Si la formation professionnelle s’est longtemps donnée pour objectif l’émancipation par le savoir et la connaissance, l’élévation dans sa dignité, sa carrière, ses possibilités d’agir sur le monde, l’axe semble aujourd’hui changer de polarité. La conscience que la nature, aussi puissante soit-elle, est fragile touche l’orientation de nos chemins de vie. De quelle sérénité faire preuve dans son travail, dans sa vie quand notre maison terre est menacée par des atteintes de plus en plus vives ?
Le rôle de la formation et de l’éducation dans la prise en compte du vivant
Les grands courants humains de pensée, du moins pour l’Occident, ont d’abord été marqués par l’emprise religieuse qui expliquait le tout.

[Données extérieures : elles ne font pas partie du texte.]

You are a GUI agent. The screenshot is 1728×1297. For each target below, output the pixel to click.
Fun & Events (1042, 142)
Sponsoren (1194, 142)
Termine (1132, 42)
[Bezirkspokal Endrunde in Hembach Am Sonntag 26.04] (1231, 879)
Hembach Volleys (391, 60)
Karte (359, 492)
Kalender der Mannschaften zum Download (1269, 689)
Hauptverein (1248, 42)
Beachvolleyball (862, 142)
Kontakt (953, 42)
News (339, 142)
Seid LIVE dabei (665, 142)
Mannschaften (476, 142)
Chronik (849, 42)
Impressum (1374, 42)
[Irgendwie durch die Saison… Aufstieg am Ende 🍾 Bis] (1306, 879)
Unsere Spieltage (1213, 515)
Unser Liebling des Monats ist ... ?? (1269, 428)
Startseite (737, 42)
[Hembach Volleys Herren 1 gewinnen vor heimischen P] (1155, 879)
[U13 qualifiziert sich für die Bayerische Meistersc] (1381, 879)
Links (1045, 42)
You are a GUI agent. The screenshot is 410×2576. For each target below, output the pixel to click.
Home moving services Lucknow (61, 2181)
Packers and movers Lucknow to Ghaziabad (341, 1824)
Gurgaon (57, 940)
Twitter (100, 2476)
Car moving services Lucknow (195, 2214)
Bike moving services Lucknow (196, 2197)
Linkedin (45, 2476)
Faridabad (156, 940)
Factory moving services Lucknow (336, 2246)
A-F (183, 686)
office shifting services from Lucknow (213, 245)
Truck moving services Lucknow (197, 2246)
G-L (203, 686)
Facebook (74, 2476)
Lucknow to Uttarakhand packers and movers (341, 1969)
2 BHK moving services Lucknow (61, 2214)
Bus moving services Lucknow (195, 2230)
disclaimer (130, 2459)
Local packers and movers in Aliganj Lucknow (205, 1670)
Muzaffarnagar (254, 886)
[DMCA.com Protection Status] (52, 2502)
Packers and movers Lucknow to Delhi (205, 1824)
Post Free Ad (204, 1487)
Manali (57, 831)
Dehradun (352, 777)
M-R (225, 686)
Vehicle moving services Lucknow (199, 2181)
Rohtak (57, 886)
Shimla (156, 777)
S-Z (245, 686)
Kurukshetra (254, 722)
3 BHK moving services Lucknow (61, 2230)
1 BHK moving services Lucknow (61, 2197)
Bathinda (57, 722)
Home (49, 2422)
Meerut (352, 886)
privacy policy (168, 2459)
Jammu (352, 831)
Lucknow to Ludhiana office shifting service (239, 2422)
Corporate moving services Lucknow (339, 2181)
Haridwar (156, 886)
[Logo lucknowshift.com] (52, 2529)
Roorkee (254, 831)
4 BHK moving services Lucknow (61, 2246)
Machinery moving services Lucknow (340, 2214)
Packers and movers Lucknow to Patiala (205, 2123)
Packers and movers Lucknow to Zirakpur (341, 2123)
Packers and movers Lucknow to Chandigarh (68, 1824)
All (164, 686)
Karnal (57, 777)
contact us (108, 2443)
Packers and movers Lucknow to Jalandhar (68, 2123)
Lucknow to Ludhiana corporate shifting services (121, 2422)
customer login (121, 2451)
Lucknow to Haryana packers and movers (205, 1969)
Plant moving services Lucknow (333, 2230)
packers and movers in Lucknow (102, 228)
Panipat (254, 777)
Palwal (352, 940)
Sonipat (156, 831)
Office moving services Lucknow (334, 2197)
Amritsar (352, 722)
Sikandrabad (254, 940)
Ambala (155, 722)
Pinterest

La prétention holistique des religions de trouver des causes à tous les phénomènes nous conduit régulièrement jusqu’à Dieu, ultime explication des phénomènes racines que l’on ne parvient pas à expliquer. La science prend le contre point de l’explication globale et générale par l’observation minutieuse, la décomposition en autant de petites avancées qui permettent de comprendre et d’expliquer. Ces deux principes d’intelligibilité ont orientés et continuent d’orienter durablement les façons de penser le rapport au savoir comme doctrine sacrée, ou fruit évolutif de la raison.
Les pratiques pour réintégrer le vivant en formation
La formation stipule l’organisation de temps et moyens pour structurer et accélérer les apprentissages. Rapprocher la formation de la nature se comprend, pour certains, comme la mobilisation de moyens.
Le moins onéreux et le plus facile est de faire référence à la nature dans des apports, d’utiliser des métaphores, de remplacer des vidéos de femmes et d’hommes troncs par des prises de vue en extérieur dans un parc ou un jardin. Mais, il s’agit là d’habillage qui connecte peu aux caractéristiques du vivant comme la fécondité par exemple.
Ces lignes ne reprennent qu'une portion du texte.